EXERCISE MATERIAL section start

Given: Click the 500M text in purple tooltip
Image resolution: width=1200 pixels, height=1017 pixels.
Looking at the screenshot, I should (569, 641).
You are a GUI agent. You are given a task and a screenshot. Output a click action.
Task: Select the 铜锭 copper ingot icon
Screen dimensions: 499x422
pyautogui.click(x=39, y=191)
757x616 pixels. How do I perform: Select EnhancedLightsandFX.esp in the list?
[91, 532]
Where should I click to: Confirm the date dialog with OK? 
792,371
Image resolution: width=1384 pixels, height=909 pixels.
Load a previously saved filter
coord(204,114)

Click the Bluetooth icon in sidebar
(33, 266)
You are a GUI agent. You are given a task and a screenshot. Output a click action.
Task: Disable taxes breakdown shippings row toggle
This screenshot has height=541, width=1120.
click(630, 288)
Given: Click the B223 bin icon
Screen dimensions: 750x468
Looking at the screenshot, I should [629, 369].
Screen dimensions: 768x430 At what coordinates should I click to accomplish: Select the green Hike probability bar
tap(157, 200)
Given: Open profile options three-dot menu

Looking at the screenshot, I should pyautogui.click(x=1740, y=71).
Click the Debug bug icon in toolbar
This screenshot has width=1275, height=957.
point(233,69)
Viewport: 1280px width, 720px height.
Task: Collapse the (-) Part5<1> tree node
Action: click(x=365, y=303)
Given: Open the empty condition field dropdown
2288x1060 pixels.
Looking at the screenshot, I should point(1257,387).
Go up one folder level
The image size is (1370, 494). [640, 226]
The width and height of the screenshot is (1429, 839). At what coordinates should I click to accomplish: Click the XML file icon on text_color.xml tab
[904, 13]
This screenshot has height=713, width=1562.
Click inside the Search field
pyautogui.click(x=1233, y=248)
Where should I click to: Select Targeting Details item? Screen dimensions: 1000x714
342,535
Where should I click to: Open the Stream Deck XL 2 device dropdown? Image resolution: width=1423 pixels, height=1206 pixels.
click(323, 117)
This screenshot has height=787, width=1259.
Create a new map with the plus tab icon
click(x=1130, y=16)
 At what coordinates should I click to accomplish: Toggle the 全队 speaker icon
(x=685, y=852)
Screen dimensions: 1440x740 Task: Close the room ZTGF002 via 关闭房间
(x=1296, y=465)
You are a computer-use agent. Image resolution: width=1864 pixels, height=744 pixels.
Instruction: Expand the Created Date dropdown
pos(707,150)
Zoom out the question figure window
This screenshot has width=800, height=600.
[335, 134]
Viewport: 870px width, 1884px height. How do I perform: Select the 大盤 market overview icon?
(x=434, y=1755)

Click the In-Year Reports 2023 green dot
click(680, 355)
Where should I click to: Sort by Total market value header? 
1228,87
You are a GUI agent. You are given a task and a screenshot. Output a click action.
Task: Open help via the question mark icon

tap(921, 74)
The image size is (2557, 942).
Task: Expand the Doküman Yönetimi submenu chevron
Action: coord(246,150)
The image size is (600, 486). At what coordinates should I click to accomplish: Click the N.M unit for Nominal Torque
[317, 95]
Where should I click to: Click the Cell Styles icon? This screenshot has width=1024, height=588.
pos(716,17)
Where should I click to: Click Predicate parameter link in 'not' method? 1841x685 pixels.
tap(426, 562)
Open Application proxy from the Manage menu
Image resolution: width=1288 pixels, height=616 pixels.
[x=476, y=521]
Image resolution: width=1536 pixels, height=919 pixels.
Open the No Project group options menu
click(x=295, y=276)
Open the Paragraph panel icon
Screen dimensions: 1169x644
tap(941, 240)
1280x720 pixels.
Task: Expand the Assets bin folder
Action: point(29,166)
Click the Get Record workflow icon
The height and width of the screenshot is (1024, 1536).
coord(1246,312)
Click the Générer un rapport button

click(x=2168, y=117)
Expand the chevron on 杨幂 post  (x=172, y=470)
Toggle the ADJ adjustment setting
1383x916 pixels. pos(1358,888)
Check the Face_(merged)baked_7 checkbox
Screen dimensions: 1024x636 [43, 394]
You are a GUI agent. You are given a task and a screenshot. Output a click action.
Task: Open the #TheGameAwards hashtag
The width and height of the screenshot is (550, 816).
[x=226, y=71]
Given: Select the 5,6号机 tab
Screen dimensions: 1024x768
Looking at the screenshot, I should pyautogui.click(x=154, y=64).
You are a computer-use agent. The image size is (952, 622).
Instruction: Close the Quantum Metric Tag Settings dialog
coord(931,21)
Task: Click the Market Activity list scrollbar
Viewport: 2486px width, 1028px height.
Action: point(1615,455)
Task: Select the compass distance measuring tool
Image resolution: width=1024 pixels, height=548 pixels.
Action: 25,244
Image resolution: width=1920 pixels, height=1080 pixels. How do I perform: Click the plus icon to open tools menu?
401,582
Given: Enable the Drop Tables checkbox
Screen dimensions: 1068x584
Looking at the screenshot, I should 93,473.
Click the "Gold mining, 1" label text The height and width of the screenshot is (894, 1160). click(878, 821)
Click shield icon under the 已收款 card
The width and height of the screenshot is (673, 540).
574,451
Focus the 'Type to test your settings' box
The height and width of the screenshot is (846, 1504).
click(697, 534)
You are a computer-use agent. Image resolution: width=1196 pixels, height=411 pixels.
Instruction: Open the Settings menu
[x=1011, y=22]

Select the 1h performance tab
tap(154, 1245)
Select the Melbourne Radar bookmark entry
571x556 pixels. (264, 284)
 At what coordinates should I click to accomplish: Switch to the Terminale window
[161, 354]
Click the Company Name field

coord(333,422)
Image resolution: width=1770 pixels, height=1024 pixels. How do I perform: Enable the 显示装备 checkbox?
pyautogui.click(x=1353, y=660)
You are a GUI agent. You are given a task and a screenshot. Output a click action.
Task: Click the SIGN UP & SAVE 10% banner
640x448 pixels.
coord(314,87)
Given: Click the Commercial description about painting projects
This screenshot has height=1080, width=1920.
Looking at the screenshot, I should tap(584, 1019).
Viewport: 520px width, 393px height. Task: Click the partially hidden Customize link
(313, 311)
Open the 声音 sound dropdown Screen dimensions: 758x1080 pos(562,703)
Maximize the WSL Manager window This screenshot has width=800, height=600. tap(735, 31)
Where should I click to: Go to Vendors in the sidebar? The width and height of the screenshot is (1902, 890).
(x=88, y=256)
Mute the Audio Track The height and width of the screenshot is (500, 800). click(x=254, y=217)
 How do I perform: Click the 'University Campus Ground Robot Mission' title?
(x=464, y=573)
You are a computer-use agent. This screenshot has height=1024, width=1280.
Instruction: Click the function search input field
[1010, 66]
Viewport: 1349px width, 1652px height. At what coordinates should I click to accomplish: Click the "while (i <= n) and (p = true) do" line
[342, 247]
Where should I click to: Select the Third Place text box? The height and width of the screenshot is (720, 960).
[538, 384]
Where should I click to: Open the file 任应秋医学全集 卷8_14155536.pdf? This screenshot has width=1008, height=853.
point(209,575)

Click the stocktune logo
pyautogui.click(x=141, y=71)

EXERCISE MATERIAL section end

EXERCISE DIRECTIONS ->
From the data above, reproduce word for word the lines running from the line with "Given: Open profile options three-dot menu" to the line with "This screenshot has height=713, width=1562.", ends included.

YOUR RESPONSE ->
Given: Open profile options three-dot menu

Looking at the screenshot, I should pyautogui.click(x=1740, y=71).
Click the Debug bug icon in toolbar
This screenshot has width=1275, height=957.
point(233,69)
Viewport: 1280px width, 720px height.
Task: Collapse the (-) Part5<1> tree node
Action: click(x=365, y=303)
Given: Open the empty condition field dropdown
2288x1060 pixels.
Looking at the screenshot, I should point(1257,387).
Go up one folder level
The image size is (1370, 494). [640, 226]
The width and height of the screenshot is (1429, 839). At what coordinates should I click to accomplish: Click the XML file icon on text_color.xml tab
[904, 13]
This screenshot has height=713, width=1562.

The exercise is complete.